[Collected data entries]
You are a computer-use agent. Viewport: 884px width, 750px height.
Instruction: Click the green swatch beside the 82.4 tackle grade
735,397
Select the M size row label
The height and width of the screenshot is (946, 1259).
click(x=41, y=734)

## TASK REQUIREMENTS:
Copy every record above out again, word for word.

## EXERCISE SOLUTION:
You are a computer-use agent. Viewport: 884px width, 750px height.
Instruction: Click the green swatch beside the 82.4 tackle grade
735,397
Select the M size row label
The height and width of the screenshot is (946, 1259).
click(x=41, y=734)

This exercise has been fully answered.